In the previously mentioned hddguru thread, it is mentioned by “sourcerer” that a correct firmware file for Samsung drives is encrypted and contains exactly 1MiB of data. The .fwh is slightly larger which makes me believe that it is padded with some extra stuff, which also matches the discussion in the thread. Let’s leave this for later right now and focus on the second problem, uploading the binary blob.
There is an easy – and dangerous – way to send firmware to any drive using the standardized ATA microcode download commands for this purpose. To stream a file to the device, hdparm needs to be called with rather unusual parameters:
hdparm --fwdownload FW.BIN --yes-i-know-what-i-am-doing --please-destroy-my-drive /dev/sdX
No explanations required, I guess. Although the drive most likely performs checksumming and verification of authenticity of the file, once accepted and committed to memory there might be no way back. Before trying this with the firmware file, let’s have a look at the encryption mentioned in the hddguru forums first. This is supposed to be present when the file is distributed through Magician, so it might or might not be needed here since Dell has their own distribution toolset and Magician is not part of the extracted directory. In the case of encryption, chances are that this tool can remove it before loading the firmware as the 2016 release is rather old. Newer ones are supposed to have different encryption or hashing.
Examining the file using a text editor (e.g., nano) shows the following:
- Some binary gibberish (256 bytes of that to be precise, before actual string spaces follow.
- Spaces and obvious Samsung firmware revisions/drive type number strings in clear text (144 bytes of that) before spaces stop.
- Binary gibberish (a LOT).
- Intermediate clear-text strings which refer to SMART value IDs and variable definitions, sometimes debugging remarks which seem to have survived the compiler.
As mentioned here, it appears that Dell adds a custom 256-byte prefix – check! Then, there are mentions of a Samsung-specific prefix of variable length – 0x200 and 0x1B0 according to the hddguru thread. In my case, 144 bytes if I guessed correctly. The reason for this conclusion is simple: If 256+144 bytes are removed from the beginning, the remaining part is exactly 1.048.576 bytes – or 1MiB (1.024×1.024 bytes). Now, there is discussion whether these 144 bytes are actually needed by the drive. Let’s find out.
Putting it together
Let’s start by truncating 256 bytes first and uploading:
# dd if=fw_original.bin of=fw_short.bin ibs=1 obs=1 skip=256 # hdparm --fwdownload fw_short.bin --yes-i-know-what-i-am-doing --please-destroy-my-drive /dev/sdd ... SM863_short.fw: file size (1048720) not a multiple of 512
Aha, so hdparm seems to require that the file length divides by 512. Nice that it checks before actually streaming the file. This means that another 144 byte need to go:
# dd if=fw_original.bin of=fw_short.bin ibs=1 obs=1 skip=400 # hdparm --fwdownload fw_short.bin --yes-i-know-what-i-am-doing --please-destroy-my-drive /dev/sdd ... Done .

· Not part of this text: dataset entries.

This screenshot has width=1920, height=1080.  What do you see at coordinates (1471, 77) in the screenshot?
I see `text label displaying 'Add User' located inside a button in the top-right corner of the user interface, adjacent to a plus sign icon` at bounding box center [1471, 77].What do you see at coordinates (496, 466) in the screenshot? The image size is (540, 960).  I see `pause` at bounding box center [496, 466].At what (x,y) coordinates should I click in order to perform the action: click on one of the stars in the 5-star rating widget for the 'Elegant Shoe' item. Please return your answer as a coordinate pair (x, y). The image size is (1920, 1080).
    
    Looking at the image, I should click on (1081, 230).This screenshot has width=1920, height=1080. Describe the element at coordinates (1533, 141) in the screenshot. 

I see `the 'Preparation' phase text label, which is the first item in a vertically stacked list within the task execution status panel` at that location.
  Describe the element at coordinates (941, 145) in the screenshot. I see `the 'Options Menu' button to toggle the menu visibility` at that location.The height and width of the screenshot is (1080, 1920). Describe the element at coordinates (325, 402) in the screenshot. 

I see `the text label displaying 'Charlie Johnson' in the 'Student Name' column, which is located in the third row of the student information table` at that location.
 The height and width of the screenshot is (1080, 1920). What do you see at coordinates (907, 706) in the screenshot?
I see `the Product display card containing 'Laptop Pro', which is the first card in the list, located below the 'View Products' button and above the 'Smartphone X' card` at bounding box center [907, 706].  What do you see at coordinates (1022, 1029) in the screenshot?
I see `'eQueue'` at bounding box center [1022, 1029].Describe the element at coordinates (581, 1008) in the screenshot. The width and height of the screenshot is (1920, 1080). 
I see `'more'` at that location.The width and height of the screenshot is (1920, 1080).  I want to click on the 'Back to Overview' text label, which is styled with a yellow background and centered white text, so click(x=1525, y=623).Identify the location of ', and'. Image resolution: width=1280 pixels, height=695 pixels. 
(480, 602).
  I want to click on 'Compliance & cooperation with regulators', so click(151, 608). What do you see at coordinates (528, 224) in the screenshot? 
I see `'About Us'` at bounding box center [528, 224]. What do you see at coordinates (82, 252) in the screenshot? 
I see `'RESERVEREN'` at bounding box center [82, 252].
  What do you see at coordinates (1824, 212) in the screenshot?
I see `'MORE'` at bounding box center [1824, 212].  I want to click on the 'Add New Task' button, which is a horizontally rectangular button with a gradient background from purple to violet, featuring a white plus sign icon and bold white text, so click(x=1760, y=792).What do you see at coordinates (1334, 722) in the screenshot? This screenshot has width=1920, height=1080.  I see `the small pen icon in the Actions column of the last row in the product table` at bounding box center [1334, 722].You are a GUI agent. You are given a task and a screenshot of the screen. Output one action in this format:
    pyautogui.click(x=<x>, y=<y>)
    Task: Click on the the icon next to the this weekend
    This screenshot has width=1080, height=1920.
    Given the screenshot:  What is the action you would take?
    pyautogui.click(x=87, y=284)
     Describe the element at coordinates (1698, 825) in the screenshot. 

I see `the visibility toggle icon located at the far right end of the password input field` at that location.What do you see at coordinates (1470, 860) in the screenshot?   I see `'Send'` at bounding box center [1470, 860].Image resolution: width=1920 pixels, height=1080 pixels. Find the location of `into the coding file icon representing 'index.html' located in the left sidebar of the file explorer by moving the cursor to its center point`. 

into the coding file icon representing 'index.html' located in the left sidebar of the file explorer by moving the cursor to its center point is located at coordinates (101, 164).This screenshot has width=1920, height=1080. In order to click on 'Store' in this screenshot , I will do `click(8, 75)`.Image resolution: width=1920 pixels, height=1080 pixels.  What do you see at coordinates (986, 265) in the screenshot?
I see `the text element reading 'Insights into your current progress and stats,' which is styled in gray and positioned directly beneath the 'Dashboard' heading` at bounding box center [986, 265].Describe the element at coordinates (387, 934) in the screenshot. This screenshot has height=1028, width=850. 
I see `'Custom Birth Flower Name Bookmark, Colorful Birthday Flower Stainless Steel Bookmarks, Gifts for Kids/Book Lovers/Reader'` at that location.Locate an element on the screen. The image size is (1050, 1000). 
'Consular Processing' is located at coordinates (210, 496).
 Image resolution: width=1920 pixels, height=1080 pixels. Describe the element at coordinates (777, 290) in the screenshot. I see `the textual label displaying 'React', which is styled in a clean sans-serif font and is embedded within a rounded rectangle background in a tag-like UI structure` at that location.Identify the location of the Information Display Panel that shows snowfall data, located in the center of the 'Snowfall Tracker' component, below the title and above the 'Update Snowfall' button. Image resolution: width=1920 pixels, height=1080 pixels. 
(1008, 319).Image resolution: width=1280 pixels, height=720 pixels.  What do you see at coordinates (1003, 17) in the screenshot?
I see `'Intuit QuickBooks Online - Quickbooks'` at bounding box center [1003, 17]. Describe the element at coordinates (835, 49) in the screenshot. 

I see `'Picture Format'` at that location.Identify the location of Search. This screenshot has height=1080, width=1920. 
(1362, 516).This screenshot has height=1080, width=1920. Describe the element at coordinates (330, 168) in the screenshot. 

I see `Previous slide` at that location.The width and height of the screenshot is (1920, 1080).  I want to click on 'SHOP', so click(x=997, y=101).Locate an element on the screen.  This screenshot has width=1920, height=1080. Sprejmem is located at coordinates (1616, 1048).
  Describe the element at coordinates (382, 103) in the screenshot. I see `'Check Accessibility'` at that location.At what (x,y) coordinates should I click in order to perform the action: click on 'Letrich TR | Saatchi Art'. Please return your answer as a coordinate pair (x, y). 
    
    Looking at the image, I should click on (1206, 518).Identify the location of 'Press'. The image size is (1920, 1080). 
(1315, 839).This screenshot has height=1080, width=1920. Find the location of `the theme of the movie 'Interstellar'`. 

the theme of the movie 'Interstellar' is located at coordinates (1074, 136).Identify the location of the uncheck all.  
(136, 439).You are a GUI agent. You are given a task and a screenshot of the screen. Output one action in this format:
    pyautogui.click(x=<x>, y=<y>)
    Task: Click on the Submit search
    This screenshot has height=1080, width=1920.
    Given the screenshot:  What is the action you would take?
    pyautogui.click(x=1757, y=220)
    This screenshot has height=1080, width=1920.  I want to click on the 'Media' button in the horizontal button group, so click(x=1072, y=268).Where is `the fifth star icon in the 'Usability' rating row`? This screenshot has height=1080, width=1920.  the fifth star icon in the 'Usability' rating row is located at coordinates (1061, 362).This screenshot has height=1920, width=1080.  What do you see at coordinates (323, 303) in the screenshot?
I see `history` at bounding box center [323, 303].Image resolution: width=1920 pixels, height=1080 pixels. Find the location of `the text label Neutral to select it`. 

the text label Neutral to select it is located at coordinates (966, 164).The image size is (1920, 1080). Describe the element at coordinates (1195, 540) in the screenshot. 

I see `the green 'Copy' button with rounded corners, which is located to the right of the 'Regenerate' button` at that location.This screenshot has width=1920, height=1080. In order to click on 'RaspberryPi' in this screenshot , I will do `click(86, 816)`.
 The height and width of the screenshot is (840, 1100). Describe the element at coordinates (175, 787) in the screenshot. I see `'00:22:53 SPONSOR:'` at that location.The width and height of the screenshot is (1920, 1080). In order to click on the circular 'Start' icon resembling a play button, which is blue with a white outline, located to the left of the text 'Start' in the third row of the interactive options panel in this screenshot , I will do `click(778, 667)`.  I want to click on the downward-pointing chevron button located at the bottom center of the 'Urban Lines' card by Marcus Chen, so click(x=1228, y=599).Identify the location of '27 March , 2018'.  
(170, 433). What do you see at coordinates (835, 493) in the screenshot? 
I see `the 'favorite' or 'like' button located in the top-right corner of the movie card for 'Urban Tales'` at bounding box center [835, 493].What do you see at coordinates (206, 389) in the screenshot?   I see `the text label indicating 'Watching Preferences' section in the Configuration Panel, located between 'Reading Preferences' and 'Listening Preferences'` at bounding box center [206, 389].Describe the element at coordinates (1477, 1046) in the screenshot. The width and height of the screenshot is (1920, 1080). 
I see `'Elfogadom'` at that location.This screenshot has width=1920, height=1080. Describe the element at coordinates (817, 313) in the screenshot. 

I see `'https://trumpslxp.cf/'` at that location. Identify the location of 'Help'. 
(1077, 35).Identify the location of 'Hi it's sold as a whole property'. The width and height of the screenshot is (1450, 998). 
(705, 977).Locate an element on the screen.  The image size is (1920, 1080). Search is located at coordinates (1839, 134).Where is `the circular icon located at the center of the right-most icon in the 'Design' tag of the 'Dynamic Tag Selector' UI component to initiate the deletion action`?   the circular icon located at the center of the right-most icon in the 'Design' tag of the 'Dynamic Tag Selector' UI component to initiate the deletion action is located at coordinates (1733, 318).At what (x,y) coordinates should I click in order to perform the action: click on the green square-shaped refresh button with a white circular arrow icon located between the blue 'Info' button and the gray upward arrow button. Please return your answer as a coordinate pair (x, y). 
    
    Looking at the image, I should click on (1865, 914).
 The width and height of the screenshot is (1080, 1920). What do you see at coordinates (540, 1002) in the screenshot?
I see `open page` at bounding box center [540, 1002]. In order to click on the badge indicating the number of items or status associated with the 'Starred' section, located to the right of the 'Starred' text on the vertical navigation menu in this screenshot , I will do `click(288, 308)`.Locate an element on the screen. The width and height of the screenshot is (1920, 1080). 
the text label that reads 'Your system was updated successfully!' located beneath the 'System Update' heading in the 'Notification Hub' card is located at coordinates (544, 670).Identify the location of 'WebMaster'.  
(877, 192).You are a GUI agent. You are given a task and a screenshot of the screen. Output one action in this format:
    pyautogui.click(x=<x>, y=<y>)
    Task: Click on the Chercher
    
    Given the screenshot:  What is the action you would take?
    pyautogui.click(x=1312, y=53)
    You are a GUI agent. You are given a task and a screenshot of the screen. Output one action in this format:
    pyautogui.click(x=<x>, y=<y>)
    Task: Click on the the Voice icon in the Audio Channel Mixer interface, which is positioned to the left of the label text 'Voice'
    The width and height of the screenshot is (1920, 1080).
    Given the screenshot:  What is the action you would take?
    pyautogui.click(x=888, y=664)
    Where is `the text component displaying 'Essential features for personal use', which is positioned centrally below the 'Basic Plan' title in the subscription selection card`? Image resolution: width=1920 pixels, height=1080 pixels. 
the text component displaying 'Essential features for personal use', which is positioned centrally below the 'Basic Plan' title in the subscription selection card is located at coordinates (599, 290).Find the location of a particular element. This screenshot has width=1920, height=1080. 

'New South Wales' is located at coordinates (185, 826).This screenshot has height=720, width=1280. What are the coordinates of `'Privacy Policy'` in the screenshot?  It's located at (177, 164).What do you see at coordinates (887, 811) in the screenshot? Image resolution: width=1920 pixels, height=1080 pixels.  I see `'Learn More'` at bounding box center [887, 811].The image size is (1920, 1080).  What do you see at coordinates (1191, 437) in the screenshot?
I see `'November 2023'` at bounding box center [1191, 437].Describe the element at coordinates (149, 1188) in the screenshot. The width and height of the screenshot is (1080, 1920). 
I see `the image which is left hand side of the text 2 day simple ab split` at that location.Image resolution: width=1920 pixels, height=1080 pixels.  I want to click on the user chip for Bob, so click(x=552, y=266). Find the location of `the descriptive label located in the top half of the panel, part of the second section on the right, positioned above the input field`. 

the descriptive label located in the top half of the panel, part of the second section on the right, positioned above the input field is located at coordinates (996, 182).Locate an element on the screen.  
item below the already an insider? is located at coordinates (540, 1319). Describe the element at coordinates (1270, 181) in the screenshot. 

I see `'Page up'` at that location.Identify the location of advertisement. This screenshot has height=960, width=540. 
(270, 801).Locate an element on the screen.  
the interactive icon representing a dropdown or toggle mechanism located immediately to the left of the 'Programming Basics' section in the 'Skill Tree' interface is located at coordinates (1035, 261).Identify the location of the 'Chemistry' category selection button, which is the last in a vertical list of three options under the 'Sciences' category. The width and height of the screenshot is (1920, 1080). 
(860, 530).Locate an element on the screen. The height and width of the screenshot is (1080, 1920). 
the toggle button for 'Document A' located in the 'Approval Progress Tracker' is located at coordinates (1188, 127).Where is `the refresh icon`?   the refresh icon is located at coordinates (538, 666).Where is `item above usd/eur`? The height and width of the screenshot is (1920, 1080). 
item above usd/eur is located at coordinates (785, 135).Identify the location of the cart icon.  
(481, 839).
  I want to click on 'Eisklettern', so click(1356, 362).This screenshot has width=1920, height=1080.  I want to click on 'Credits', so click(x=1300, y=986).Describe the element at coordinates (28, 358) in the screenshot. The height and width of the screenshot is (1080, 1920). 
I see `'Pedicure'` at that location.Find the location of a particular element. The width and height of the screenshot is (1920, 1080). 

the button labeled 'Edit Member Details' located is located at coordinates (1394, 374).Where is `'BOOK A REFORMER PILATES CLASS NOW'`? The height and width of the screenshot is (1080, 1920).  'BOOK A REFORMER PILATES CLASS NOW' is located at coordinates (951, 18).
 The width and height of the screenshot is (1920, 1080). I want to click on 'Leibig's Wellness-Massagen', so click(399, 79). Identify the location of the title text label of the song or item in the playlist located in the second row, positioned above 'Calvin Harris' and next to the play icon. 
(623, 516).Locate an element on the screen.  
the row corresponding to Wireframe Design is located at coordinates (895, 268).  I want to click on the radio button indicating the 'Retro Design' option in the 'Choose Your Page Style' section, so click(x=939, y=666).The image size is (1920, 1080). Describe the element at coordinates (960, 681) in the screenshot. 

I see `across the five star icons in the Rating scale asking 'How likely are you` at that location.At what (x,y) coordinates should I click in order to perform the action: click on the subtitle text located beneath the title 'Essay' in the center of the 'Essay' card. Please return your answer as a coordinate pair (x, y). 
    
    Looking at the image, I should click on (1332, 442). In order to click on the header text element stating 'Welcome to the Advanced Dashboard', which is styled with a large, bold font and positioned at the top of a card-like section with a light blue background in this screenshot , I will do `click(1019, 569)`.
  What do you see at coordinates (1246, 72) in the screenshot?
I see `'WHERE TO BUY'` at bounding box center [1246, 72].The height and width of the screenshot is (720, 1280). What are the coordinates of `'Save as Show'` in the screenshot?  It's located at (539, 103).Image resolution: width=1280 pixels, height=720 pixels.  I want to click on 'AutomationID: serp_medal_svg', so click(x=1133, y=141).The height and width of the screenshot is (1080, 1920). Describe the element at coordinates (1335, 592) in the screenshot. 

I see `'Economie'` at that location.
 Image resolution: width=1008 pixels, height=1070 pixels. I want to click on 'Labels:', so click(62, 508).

Success! At this point I power-cycled the drive to make the new firmware load if it was not rejected. The drive then was recognized by the PC significantly faster and now showed a proper firmware revision:
ata6.00: ATA-9: SAMSUNG MZ7KM480HAHP-00005, GXM1003Q, max UDMA/133
GXM1003Q, which is the very one it is supposed to have according to the label. This means that the drive has accepted the microcode and there were no gross mismatches in versions. Note how the revision number -00005 is still the same, although the firmware should not have matched. However, capacity at this point was still at 1GB but no more I/O errors. I then requested the drive to perform an ATA security-erase cycle to delete all data possibly remaining and re-initialize the entire memory. The password I assumed to be un-set, requiring a NULL value:
hdparm --security-erase NULL /dev/sdd
which turned out to be correct. Either the password was never set or the drive forgot it along with the rest. The erase takes ~30 minutes for the internal operations to finish. Let’s remove and hot-plug the drive now:
ata6: SATA link up 3.0 Gbps (SStatus 123 SControl 300) ata6.00: ATA-9: SAMSUNG MZ7KM480HAHP-00005, GXM1003Q, max UDMA/133 ata6.00: 937703088 sectors, multi 16: LBA48 NCQ (depth 32), AA ata6.00: configured for UDMA/133 ata6.00: detaching (SCSI 5:0:0:0) ... sd 5:0:0:0: [sdd] Synchronizing SCSI cache sd 5:0:0:0: [sdd] Stopping disk scsi 5:0:0:0: Direct-Access ATA SAMSUNG MZ7KM480 003Q PQ: 0 ANSI: 5 sd 5:0:0:0: [sdd] 937703088 512-byte logical blocks: (480 GB/447 GiB) sd 5:0:0:0: [sdd] Write Protect is off sd 5:0:0:0: [sdd] Mode Sense: 00 3a 00 00 sd 5:0:0:0: [sdd] Write cache: enabled, read cache: enabled, doesn't support DPO or FUA sd 5:0:0:0: [sdd] Attached SCSI removable disk
Looking good! SMART no longer shows any noteable errors, lifetime counters have apparently mostly been reset. The disk responds at full capacity and full speed, and has just completed a complete self-test and full-memory write cycle without errors.